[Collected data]
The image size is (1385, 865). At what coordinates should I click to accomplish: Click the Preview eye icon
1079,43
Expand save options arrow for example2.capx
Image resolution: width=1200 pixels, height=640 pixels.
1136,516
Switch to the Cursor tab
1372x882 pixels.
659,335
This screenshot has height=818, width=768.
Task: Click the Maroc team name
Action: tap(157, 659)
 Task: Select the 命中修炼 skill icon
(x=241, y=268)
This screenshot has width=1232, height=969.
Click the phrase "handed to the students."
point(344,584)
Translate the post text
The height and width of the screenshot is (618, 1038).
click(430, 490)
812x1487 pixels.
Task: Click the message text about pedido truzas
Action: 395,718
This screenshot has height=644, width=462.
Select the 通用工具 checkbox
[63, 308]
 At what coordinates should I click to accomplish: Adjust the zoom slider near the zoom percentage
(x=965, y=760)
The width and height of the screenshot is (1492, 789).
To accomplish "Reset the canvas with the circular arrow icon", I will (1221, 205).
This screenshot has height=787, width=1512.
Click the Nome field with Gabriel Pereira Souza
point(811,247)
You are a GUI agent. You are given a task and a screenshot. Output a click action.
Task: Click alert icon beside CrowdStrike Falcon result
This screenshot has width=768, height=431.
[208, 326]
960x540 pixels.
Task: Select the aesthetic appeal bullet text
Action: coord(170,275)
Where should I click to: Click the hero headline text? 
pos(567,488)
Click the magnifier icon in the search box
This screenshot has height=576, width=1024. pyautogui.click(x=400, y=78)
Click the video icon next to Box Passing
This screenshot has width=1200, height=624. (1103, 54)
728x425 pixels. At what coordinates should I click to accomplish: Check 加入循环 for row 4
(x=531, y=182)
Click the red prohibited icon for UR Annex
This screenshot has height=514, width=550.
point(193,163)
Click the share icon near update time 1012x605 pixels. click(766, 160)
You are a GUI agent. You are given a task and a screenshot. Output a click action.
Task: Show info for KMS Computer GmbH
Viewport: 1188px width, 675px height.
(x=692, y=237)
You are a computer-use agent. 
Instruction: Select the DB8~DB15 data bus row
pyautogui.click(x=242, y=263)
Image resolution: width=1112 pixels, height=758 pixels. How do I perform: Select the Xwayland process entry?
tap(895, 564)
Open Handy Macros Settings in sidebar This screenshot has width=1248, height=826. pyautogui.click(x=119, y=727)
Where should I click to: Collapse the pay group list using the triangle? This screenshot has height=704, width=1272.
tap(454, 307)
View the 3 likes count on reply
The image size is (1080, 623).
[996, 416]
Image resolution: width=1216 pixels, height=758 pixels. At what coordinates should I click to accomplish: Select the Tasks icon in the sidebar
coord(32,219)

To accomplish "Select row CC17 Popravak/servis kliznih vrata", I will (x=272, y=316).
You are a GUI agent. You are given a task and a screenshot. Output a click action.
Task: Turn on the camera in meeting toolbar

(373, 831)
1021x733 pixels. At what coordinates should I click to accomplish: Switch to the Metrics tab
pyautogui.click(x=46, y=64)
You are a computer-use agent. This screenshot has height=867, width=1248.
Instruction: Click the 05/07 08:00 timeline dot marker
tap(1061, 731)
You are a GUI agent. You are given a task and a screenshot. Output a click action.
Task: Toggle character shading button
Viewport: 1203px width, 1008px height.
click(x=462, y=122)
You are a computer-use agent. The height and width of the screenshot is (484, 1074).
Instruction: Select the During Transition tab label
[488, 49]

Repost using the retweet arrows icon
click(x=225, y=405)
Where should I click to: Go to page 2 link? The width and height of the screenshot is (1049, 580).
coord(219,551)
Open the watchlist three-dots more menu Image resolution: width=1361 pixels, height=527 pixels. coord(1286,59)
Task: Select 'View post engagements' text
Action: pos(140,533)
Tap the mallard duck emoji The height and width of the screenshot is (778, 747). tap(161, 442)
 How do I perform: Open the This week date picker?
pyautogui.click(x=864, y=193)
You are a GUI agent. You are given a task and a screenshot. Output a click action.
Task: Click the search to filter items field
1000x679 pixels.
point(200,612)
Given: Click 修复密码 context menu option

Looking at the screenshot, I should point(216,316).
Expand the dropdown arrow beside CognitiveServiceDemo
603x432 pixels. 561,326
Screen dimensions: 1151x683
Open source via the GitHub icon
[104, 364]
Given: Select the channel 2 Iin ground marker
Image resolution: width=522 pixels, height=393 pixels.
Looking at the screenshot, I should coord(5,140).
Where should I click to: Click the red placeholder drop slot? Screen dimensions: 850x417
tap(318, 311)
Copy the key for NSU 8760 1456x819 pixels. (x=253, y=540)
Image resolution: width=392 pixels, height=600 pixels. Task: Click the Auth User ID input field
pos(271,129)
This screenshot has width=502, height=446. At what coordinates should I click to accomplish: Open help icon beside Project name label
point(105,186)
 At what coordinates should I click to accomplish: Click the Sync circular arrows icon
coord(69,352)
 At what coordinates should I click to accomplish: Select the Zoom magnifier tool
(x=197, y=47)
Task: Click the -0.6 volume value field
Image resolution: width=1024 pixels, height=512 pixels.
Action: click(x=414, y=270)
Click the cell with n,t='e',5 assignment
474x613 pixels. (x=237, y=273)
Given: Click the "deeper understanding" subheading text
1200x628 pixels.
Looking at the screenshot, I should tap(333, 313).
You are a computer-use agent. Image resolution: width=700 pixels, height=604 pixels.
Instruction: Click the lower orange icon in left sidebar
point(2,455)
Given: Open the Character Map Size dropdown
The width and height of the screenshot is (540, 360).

**TASK OBJECTIVE:**
Every line above should be retyped exactly as given.

**ANSWER TO THIS PROBLEM:**
The image size is (1385, 865). At what coordinates should I click to accomplish: Click the Preview eye icon
1079,43
Expand save options arrow for example2.capx
Image resolution: width=1200 pixels, height=640 pixels.
1136,516
Switch to the Cursor tab
1372x882 pixels.
659,335
This screenshot has height=818, width=768.
Task: Click the Maroc team name
Action: tap(157, 659)
 Task: Select the 命中修炼 skill icon
(x=241, y=268)
This screenshot has width=1232, height=969.
Click the phrase "handed to the students."
point(344,584)
Translate the post text
The height and width of the screenshot is (618, 1038).
click(430, 490)
812x1487 pixels.
Task: Click the message text about pedido truzas
Action: 395,718
This screenshot has height=644, width=462.
Select the 通用工具 checkbox
[63, 308]
 At what coordinates should I click to accomplish: Adjust the zoom slider near the zoom percentage
(x=965, y=760)
The width and height of the screenshot is (1492, 789).
To accomplish "Reset the canvas with the circular arrow icon", I will (1221, 205).
This screenshot has height=787, width=1512.
Click the Nome field with Gabriel Pereira Souza
point(811,247)
You are a GUI agent. You are given a task and a screenshot. Output a click action.
Task: Click alert icon beside CrowdStrike Falcon result
This screenshot has width=768, height=431.
[208, 326]
960x540 pixels.
Task: Select the aesthetic appeal bullet text
Action: coord(170,275)
Where should I click to: Click the hero headline text? 
pos(567,488)
Click the magnifier icon in the search box
This screenshot has height=576, width=1024. pyautogui.click(x=400, y=78)
Click the video icon next to Box Passing
This screenshot has width=1200, height=624. (1103, 54)
728x425 pixels. At what coordinates should I click to accomplish: Check 加入循环 for row 4
(x=531, y=182)
Click the red prohibited icon for UR Annex
This screenshot has height=514, width=550.
point(193,163)
Click the share icon near update time 1012x605 pixels. click(766, 160)
You are a GUI agent. You are given a task and a screenshot. Output a click action.
Task: Show info for KMS Computer GmbH
Viewport: 1188px width, 675px height.
(x=692, y=237)
You are a computer-use agent. 
Instruction: Select the DB8~DB15 data bus row
pyautogui.click(x=242, y=263)
Image resolution: width=1112 pixels, height=758 pixels. How do I perform: Select the Xwayland process entry?
tap(895, 564)
Open Handy Macros Settings in sidebar This screenshot has width=1248, height=826. pyautogui.click(x=119, y=727)
Where should I click to: Collapse the pay group list using the triangle? This screenshot has height=704, width=1272.
tap(454, 307)
View the 3 likes count on reply
The image size is (1080, 623).
[996, 416]
Image resolution: width=1216 pixels, height=758 pixels. At what coordinates should I click to accomplish: Select the Tasks icon in the sidebar
coord(32,219)

To accomplish "Select row CC17 Popravak/servis kliznih vrata", I will (x=272, y=316).
You are a GUI agent. You are given a task and a screenshot. Output a click action.
Task: Turn on the camera in meeting toolbar

(373, 831)
1021x733 pixels. At what coordinates should I click to accomplish: Switch to the Metrics tab
pyautogui.click(x=46, y=64)
You are a computer-use agent. This screenshot has height=867, width=1248.
Instruction: Click the 05/07 08:00 timeline dot marker
tap(1061, 731)
You are a GUI agent. You are given a task and a screenshot. Output a click action.
Task: Toggle character shading button
Viewport: 1203px width, 1008px height.
click(x=462, y=122)
You are a computer-use agent. The height and width of the screenshot is (484, 1074).
Instruction: Select the During Transition tab label
[488, 49]

Repost using the retweet arrows icon
click(x=225, y=405)
Where should I click to: Go to page 2 link? The width and height of the screenshot is (1049, 580).
coord(219,551)
Open the watchlist three-dots more menu Image resolution: width=1361 pixels, height=527 pixels. coord(1286,59)
Task: Select 'View post engagements' text
Action: pos(140,533)
Tap the mallard duck emoji The height and width of the screenshot is (778, 747). tap(161, 442)
 How do I perform: Open the This week date picker?
pyautogui.click(x=864, y=193)
You are a GUI agent. You are given a task and a screenshot. Output a click action.
Task: Click the search to filter items field
1000x679 pixels.
point(200,612)
Given: Click 修复密码 context menu option

Looking at the screenshot, I should point(216,316).
Expand the dropdown arrow beside CognitiveServiceDemo
603x432 pixels. 561,326
Screen dimensions: 1151x683
Open source via the GitHub icon
[104, 364]
Given: Select the channel 2 Iin ground marker
Image resolution: width=522 pixels, height=393 pixels.
Looking at the screenshot, I should coord(5,140).
Where should I click to: Click the red placeholder drop slot? Screen dimensions: 850x417
tap(318, 311)
Copy the key for NSU 8760 1456x819 pixels. (x=253, y=540)
Image resolution: width=392 pixels, height=600 pixels. Task: Click the Auth User ID input field
pos(271,129)
This screenshot has width=502, height=446. At what coordinates should I click to accomplish: Open help icon beside Project name label
point(105,186)
 At what coordinates should I click to accomplish: Click the Sync circular arrows icon
coord(69,352)
 At what coordinates should I click to accomplish: Select the Zoom magnifier tool
(x=197, y=47)
Task: Click the -0.6 volume value field
Image resolution: width=1024 pixels, height=512 pixels.
Action: click(x=414, y=270)
Click the cell with n,t='e',5 assignment
474x613 pixels. (x=237, y=273)
Given: Click the "deeper understanding" subheading text
1200x628 pixels.
Looking at the screenshot, I should tap(333, 313).
You are a computer-use agent. Image resolution: width=700 pixels, height=604 pixels.
Instruction: Click the lower orange icon in left sidebar
point(2,455)
Given: Open the Character Map Size dropdown
The width and height of the screenshot is (540, 360).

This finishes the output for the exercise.